_Exercise_
What do the lines from the top of the data through the line with "has width=866, height=629." say? Quote them exactly and include both ends.

[Collected data]

----

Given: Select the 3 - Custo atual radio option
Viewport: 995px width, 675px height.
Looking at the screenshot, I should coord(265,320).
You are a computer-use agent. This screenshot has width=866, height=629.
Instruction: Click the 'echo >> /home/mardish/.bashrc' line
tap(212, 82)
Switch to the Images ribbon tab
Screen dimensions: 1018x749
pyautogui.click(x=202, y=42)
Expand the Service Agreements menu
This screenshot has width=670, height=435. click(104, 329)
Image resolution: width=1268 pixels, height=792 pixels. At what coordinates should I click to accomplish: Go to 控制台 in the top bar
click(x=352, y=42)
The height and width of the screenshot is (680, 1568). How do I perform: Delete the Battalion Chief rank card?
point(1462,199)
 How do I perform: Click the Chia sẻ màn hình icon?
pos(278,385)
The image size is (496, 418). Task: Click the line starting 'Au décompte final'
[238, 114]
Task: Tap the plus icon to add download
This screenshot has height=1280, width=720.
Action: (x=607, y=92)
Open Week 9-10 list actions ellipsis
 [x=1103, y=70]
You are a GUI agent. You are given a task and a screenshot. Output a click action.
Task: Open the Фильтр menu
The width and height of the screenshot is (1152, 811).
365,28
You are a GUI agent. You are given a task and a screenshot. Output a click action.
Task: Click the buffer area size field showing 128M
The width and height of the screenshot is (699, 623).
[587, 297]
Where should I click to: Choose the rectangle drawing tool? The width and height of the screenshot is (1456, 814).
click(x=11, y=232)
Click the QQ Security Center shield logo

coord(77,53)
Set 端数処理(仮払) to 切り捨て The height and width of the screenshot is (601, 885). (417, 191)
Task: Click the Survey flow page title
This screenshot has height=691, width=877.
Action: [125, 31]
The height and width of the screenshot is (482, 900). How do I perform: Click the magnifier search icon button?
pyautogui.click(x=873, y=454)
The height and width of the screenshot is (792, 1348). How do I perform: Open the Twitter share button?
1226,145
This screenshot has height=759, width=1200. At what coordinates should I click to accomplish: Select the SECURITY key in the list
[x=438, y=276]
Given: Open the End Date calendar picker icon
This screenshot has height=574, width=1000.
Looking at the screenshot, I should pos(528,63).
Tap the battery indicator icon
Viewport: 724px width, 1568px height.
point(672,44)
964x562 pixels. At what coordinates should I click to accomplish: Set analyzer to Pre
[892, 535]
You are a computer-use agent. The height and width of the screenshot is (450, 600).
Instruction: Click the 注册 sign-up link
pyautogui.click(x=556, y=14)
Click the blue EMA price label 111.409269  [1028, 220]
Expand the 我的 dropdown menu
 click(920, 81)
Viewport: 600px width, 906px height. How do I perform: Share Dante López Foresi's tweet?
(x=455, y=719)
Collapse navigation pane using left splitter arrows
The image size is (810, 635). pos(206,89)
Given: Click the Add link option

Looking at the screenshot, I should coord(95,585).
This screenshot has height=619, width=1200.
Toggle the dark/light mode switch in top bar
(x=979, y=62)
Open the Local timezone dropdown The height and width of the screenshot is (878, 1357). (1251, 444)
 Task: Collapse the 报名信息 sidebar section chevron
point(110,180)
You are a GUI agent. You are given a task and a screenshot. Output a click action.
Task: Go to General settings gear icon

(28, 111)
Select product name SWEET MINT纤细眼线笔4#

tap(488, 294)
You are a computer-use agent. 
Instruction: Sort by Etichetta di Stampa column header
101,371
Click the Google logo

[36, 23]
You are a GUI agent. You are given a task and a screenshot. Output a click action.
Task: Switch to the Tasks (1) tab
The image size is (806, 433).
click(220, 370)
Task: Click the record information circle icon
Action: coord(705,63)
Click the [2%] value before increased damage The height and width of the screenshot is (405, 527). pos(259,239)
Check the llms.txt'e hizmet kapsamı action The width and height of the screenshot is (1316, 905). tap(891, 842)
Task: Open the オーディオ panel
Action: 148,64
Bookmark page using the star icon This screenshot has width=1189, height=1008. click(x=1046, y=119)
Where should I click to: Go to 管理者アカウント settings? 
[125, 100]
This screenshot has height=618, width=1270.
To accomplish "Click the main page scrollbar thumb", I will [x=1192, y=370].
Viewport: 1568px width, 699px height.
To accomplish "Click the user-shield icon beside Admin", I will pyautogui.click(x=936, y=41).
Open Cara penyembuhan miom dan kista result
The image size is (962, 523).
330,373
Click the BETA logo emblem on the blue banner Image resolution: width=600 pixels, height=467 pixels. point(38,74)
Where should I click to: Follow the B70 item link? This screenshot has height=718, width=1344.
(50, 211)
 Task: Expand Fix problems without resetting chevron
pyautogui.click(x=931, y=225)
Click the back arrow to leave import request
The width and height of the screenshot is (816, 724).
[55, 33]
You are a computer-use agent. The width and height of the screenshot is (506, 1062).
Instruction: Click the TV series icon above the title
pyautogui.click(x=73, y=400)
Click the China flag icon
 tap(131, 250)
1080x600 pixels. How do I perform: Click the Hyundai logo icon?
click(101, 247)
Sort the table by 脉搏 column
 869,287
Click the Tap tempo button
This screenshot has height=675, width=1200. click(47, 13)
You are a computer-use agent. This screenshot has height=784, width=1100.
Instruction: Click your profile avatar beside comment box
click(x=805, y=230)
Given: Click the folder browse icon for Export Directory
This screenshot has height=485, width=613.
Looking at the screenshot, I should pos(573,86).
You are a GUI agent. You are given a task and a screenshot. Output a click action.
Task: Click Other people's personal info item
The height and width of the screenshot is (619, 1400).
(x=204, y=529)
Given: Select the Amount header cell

----

_Solved exercise_
Given: Select the 3 - Custo atual radio option
Viewport: 995px width, 675px height.
Looking at the screenshot, I should coord(265,320).
You are a computer-use agent. This screenshot has width=866, height=629.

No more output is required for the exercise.